Connecting With Punjab's Food and its Farmers
Simi Kang's excerpt reflecting on how Punjabi food helped her connect with her roots and the Sikh farmers' protests.
While looking for current updates on the Sikh Farmers' Protests, I came across Simi Kang's excerpt from "My Ancestors Knew That a Revolution Must Be Fed." It's a wonderful piece on how food can reconnect people in the diaspora with their cultural heritage and political history.
Kang describes growing up as a mixed-race Sikh American who felt distant from her Punjabi roots. Through cooking and remembering family recipes—especially those learned from her grandmother—she began rebuilding a relationship with her heritage. She also links food to the Indian farmers’ protests. Overall, she makes a compelling statement that food is more than just for eating—it's a way to preserve history, reclaim identity, and build collective resistance and community across generations.

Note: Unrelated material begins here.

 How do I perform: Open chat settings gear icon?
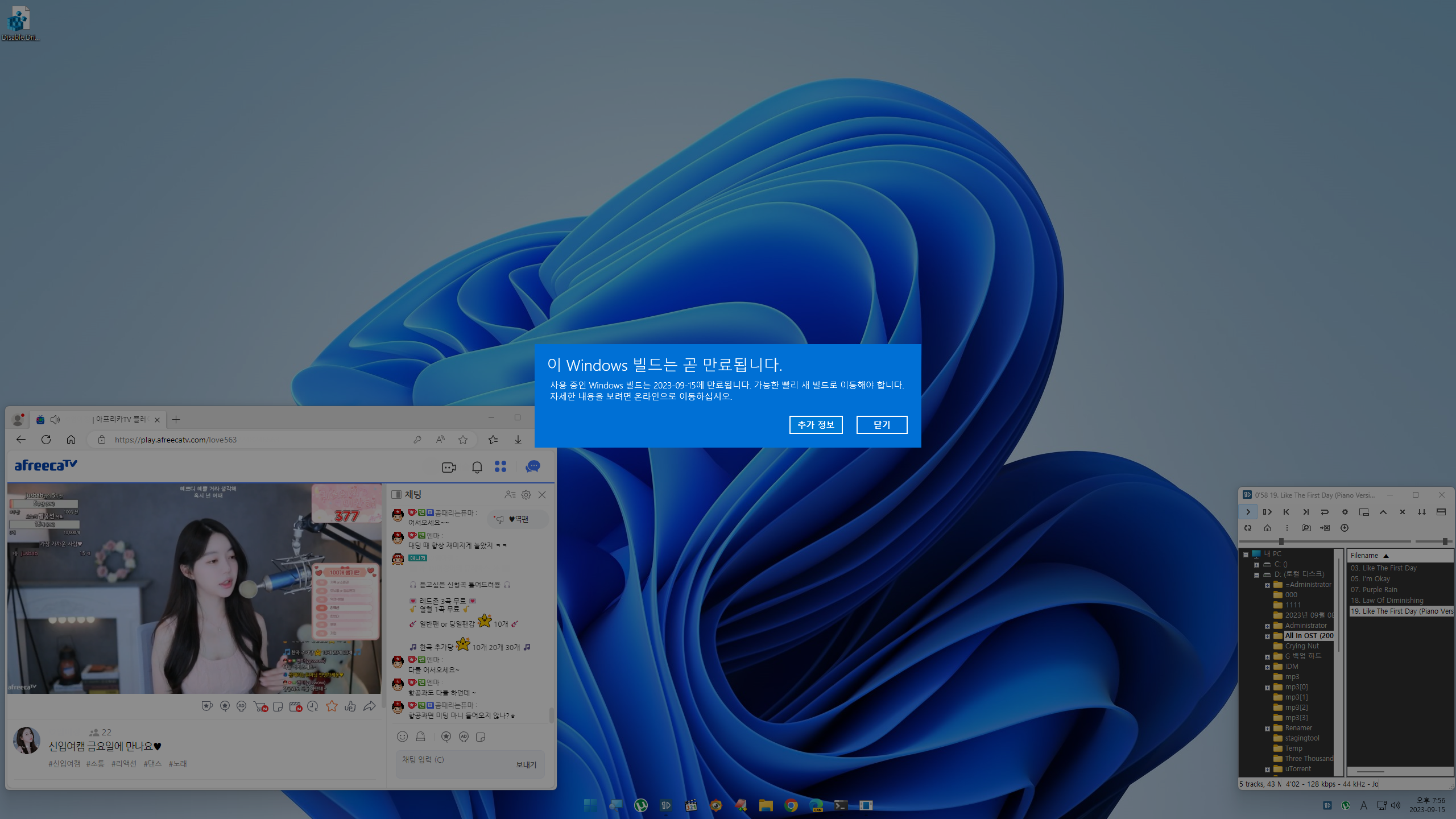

Here's the complete excerpt and also a brief snippet below:
"When the Farmers’ Protest began, I knew that I had to learn more about my community’s histories and our present. While I continue to negotiate my own and others’ complicated relationship with my identities, in 2020 it became clear to me that because I am descended of the Punjab, I am of every farming family who remade their lives at the morcha. I knew it was important that I understand and value what they are risking their lives for.
While the protestors ached to return to their already emaciated land, I tried to understand the Sikh precepts that kept them away from home for more than a year. Lighting a candle, I pulled out books that I had borrowed from but never returned to my father, reading about our history at my altar with my ancestors.
Then, I would cook. Adding onion, garlic, ginger, and tomato to my pressure cooker before choosing what dal or sabji to add to what a friend called “Punjabi mirepoix,” I stirred the texts and what came through at my altar into every step of my meal, testing out Punjabi words in the safety of my home, my cat Loui the only witness to my linguistic incompetence.
As I brought our precepts and histories into conversation with our foodways, I was reminded that responding to injustice is Sikhs’ duty: to see someone in distress and do nothing is to fly in the face of every teaching our gurus had cultivated across ten generations and a myriad of revolutions.
I would put ingredients or a bite of the finished product on my altar. A way to share, remember, and create across time, space, and tangibility. We all ate well. We ate together."